* _TEXTO FORNECIDO_:
»»
A
peixa e a sereia, por Lélia Almeida.
Minha mãe, que é gaúcha, foi morar no
Rio de Janeiro, menina ainda, com a família, e voltou aos 18 anos para o sul.
Foi com ela que aprendi a nadar e a respeitar o mar. Nos veraneios nas praias
do Uruguai quando eu era pequena tínhamos um ritual secreto, depois que todos
dormiam na casa, em noites de lua clara íamos nadar juntas. Ela recomendava que
não fossemos muito longe porque eu não imaginava os bichos que podiam vir à
beira-mar de noite, mas mesmo assim íamos. Eu fascinada com a brincadeira e com
os tais perigos insondáveis e sempre sabendo que se ela estivesse por perto
tudo ia ficar bem.
Ontem fiz o ritual sozinha, numa noite
nublada e de muito vento, conduzida pelo triângulo de águas desenhado no meu
mapa de nascimento. O mar estava calmo e a água morna. Antes de molhar os pés
fiquei olhando encantada a força e a velocidade do vento sobre a areia que
parecia mostrar, graficamente, como acontece nos filmes que indicam que na
velocidade das imagens, uma radical mudança do tempo. A virada de um tempo interno
e misterioso. Uma mudança inexorável, inadiável e soube assim que o pior já
havia passado. Molhei os pés e ali mesmo, na solidão da noite, tirei a roupa e
deixei os óculos e as sandálias juntos segurando o vestido.
A praia estava vazia e entrei no mar
nua, lembrando aqueles tempos, firme e segura, sem a minha sereia por perto.
Era uma noite esplendorosa e mergulhei sem medo nas águas agradecendo aquela
pequena bênção nestes tempos de tantas dores e de tantas mortes. E pude ouvir
as nossas risadas de outros tempos ressoando fortes com o barulho das ondas.
««
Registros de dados
»»
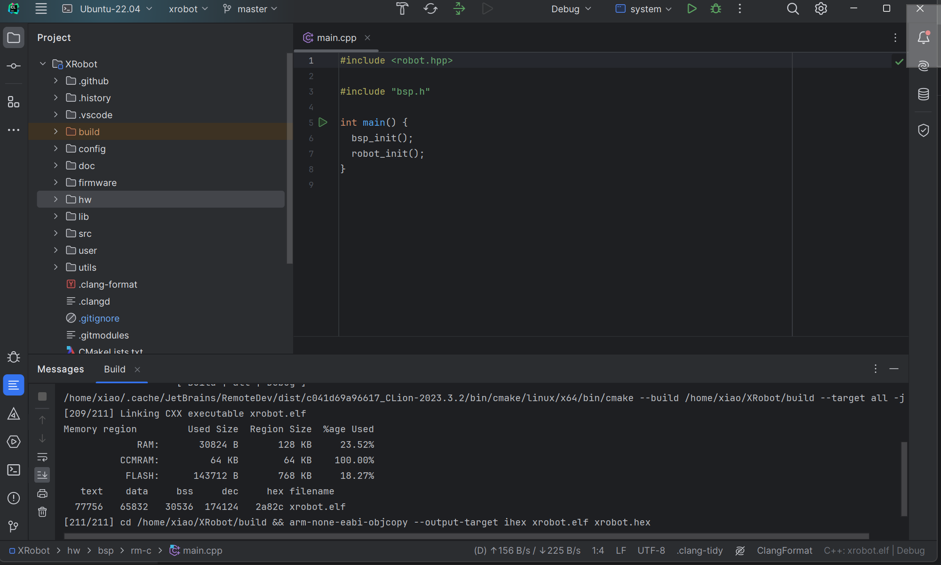Toggle scroll to end in Build output

[x=42, y=475]
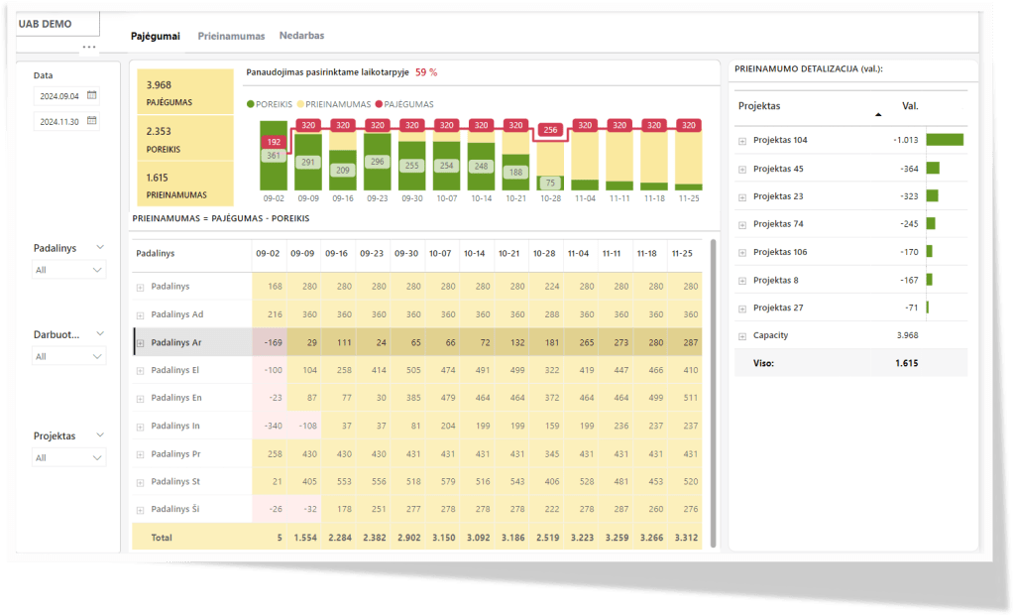Open the end date calendar picker icon

pyautogui.click(x=92, y=121)

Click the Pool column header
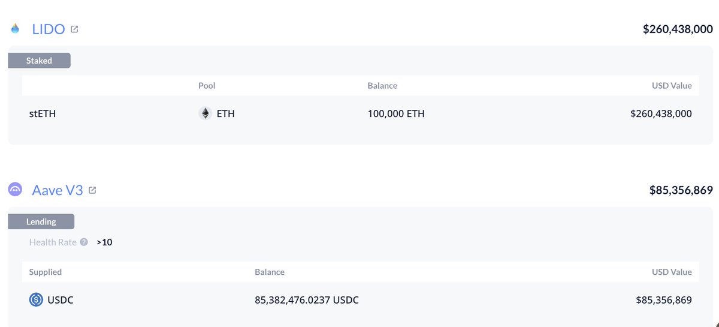coord(207,86)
««
* _O QUE FAZER_:
a: Responda às perguntas sobre a crônica da peixa e da sereia:
(i) Qual é a origem da mãe da autora?
(ii) Onde aconteciam os veraneios da infância?
(iii) Como estavam o mar e a água na noite em que a autora fez o ritual sozinha?
b: Copie da crônica, sem nenhuma alteração, o trecho de "A praia estava" até "barulho das ondas.".
Os registros não são usados aqui.

* _RESPOSTAS_:
a:
(i) Gaúcha.
(ii) Nas praias do Uruguai.
(iii) O mar estava calmo e a água, morna.

b:
A praia estava vazia e entrei no mar
nua, lembrando aqueles tempos, firme e segura, sem a minha sereia por perto.
Era uma noite esplendorosa e mergulhei sem medo nas águas agradecendo aquela
pequena bênção nestes tempos de tantas dores e de tantas mortes. E pude ouvir
as nossas risadas de outros tempos ressoando fortes com o barulho das ondas.